The experiences I have had with family present at emergencies have been good, but I STILL think that should not be the default position. We need to get some kind of control over the situation for the health of the patient, and to support the health care team in a very stressful situation. Only then can we support the family- and I don't mean the crowds that show up in OB for a delivery, just those that would normally see the patient naked and ill (ie the spouse or partner, or intimate caregiver).

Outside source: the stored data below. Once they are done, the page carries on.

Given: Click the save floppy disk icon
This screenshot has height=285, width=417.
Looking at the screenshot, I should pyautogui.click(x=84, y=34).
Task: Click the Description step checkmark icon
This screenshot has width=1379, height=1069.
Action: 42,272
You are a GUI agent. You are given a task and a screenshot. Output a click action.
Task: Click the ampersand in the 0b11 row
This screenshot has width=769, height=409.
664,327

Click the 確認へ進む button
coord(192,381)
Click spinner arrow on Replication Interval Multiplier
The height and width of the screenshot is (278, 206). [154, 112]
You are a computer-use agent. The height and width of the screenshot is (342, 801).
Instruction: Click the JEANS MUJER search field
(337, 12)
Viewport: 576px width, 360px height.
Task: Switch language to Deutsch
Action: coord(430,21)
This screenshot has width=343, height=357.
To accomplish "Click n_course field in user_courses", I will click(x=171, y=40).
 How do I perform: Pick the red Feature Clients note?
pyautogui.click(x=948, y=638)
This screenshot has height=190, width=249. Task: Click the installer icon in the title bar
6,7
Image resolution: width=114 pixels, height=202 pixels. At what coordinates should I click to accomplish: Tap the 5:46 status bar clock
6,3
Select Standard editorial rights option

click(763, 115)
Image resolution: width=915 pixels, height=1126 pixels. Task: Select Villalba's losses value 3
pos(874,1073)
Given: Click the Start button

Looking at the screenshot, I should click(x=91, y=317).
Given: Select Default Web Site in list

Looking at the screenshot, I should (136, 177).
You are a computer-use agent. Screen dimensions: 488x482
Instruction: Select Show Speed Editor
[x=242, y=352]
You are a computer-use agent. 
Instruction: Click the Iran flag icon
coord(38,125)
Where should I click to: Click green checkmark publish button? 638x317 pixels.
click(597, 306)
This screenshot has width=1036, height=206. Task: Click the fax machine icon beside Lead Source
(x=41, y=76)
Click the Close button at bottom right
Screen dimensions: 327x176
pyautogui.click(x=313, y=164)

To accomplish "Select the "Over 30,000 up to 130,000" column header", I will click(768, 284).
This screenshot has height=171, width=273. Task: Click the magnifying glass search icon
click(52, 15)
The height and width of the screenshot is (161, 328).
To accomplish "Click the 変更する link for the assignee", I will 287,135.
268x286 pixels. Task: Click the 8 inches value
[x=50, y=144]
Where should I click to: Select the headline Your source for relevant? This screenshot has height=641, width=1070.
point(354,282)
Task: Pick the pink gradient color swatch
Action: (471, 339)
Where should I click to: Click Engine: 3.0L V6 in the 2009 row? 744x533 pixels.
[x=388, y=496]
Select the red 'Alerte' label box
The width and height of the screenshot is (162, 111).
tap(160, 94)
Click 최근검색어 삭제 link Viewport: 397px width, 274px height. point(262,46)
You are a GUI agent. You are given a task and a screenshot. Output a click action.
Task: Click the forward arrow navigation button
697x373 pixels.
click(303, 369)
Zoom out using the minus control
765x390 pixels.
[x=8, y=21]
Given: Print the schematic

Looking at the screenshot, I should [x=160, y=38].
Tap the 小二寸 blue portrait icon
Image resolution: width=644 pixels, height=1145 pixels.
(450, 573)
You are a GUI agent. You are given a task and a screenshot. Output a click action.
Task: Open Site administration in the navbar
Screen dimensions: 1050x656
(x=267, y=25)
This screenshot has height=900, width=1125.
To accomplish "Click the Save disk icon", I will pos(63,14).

I also worry about specifically asking the family about coming back to see. They may feel obligated to come, and find it disturbing. We have the spouse/partner in the ER available to answer questions about health history. They either come to the door for more information, or they choose to wait in another room where we've directed the other family members. If they come to the door we (the recorder, or the doc) asks if they would like to come in, and gives explanations or support. We are a tiny ER, sometimes just one RN, secretary, and a doc, so in a code there is NO extra person. The custodian(!) directs family to a private room, and decides if incoming triages need immediate attention, or they can wait til after the code. I'm not kidding.
When life or death situations occur we have to take care of each other. That means limiting stress, including visitors until we've got some control over the situation.
If I was at a huge teaching hospital I might feel differently. If I'm the ONLY nurse, I just can't do it, no matter how important it is. My priority is the patient, the team (if we collapse we can't help anyone else), the other patients with life threatening issues, and then any family of patients. I'm sorry if anyone gets hurt by the way I do things, but we can't spread ourselves that thin and still be effective.